An explanted medical device is an interesting thing. It was designed and made to reside within the human body, and it was implanted for the purpose of saving or improving life, even if only cosmetically. Sometimes it has to be removed, often by design and under the applicable standards of care. Take for example retrievable vein filters and certain kinds of stents. They go in, and they can come out. Nothing to see here.
We, however, are product liability litigators, so when we encounter an explanted medical device, odds are that it was removed because the patient experienced an alleged complication. This is where we repeat the mantra of medical product liability law—all drugs and medical devices have both benefits and risks. And, when a device comes out and the patient sues, what happens to the device?

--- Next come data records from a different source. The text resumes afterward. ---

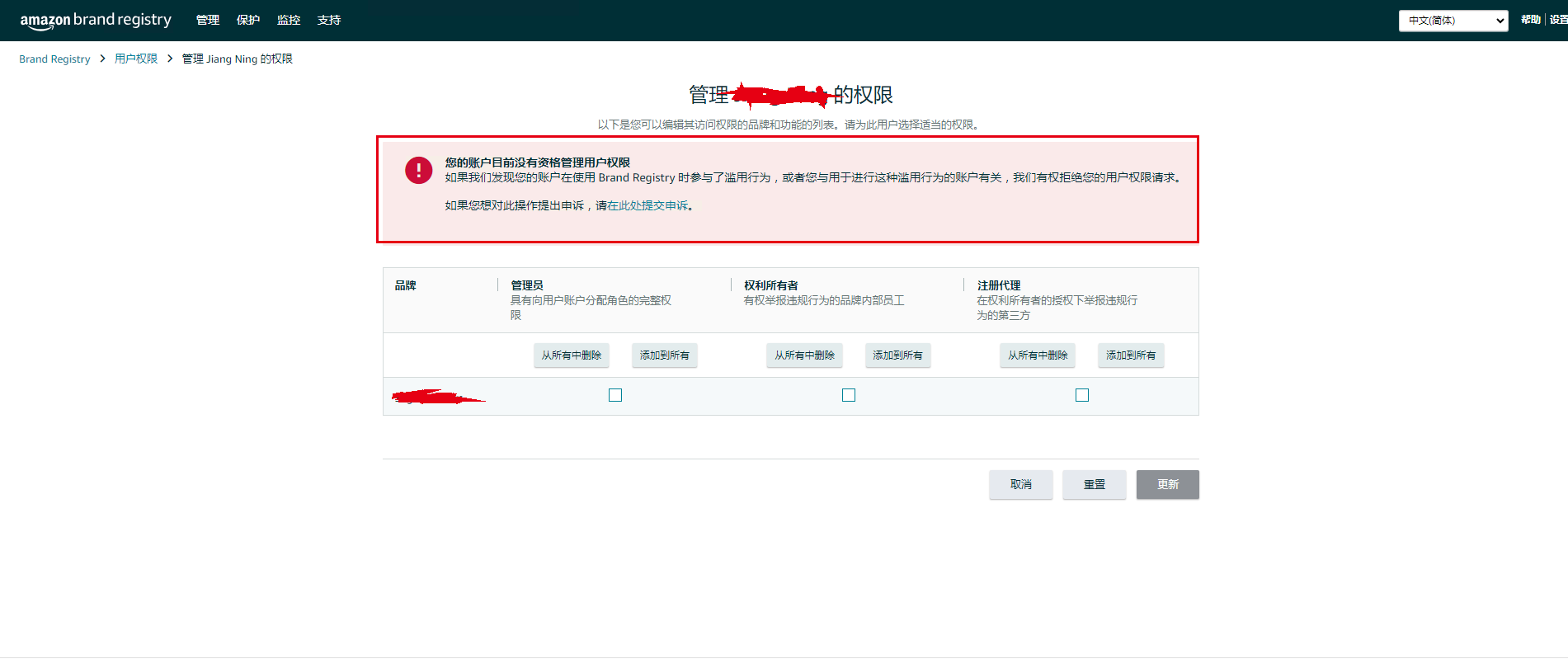Click the red error alert icon
Viewport: 1568px width, 659px height.
point(418,170)
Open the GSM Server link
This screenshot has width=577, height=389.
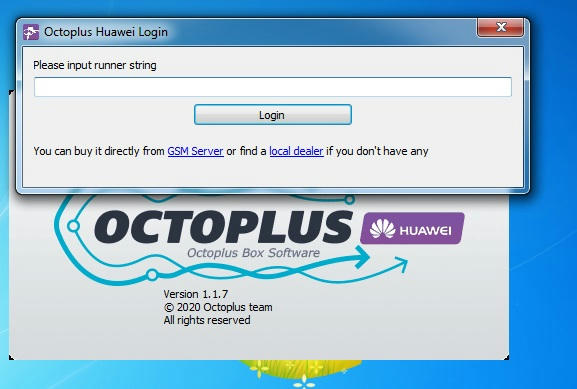(x=195, y=151)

That was the subject of a recent case called Dreger v. KLS Martin, L.P., No. 2:20-cv-3814, 2022 U.S. Dist. LEXIS 103088 (S.D. Ohio June 6, 2022), and the district court held that the defendant device seller could perform nondestructive testing on the explanted device at the location of its choosing. In addition—and we think most importantly—unless and until the defendant disclosed the results of the testing as potential evidence, those results were protected attorney work product.
The plaintiff in Dreger alleged a defect in a titanium alloy rib plate that had to be removed, so the Defendant reasonably wanted to test the device. To be clear, we are talking here about non-destructive testing. Destructive testing is different because it can be done only once and cannot be repeated. Because the device (or part of it) has been altered, if not completely destroyed, you have to do it under an agreed or court-ordered protocol so the party holding the device does not gain an unfair advantage. It also goes without saying that altering or destroying potential evidence in litigation without an ironclad agreement is a really bad idea and prohibited.
But back to Dreger, the defendant wanted to inspect the explanted plate at the manufacturer’s world-class laboratory in Germany. The plaintiff objected on the basis that the law did not require inspection in Germany and because the defendant might not give the device back. Even to our jaded ears, these excuses are extremely thin. Id. at *3-*4. Perhaps the law does not require inspection in Germany, but the law surely permits it. Here, the manufacturer’s lab had state-of-the-art equipment and the expert engineers necessary to conduct the proper non-invasive testing. Moreover, the laboratory was subject to regulation by the FDA, and the facility was routinely inspected and approved by the FDA and other regulators. Id. at *3. Under these circumstances, when the plaintiff asked “why Germany,” the defendant and the district court appropriately replied “why not”?
The purported fear that the defendant would not return the device was even less credible. The defendant stipulated that it would return the device, and “in almost 30 years of routine shipments between [the defendant] and [the manufacturer’s lab], no device has ever been lost. Plaintiff’s suggestion that she would be harmed if she did not have the Explanted Device for trial is purely speculative . . . .” Id. at *6.
Finally, the district court rejected the plaintiff’s argument that her expert and/or counsel should be allowed to observe the testing. The authorities that the plaintiff cited dealt with destructive testing, but that’s a different situation that calls for different rules (see above). Moreover, unless and until the defendant elected to use the information from the inspection as evidence, the results of the inspection and testing were protected work product. That includes “the work product generated by the inspection, along with the identities of, and facts known or opinions held by, [the defendant’s] consulting experts. Id. *6-*7.
This last point is the most important. Sure, the device manufacturer had the best lab and all, but ordering the defendant to find a proxy lab in the U.S. might not have been the end of the world. On other hand, an order waiving the work product protection and allowing the plaintiff’s experts and lawyers to peer over the defendant’s shoulders could be downright disruptive. It might even have persuaded the defendant to forego testing altogether. Of course, these things go both ways, and the plaintiff’s expert will be allowed to conduct nondestructive testing without the defendant poking its nose in. But all things considered, we’ll take it.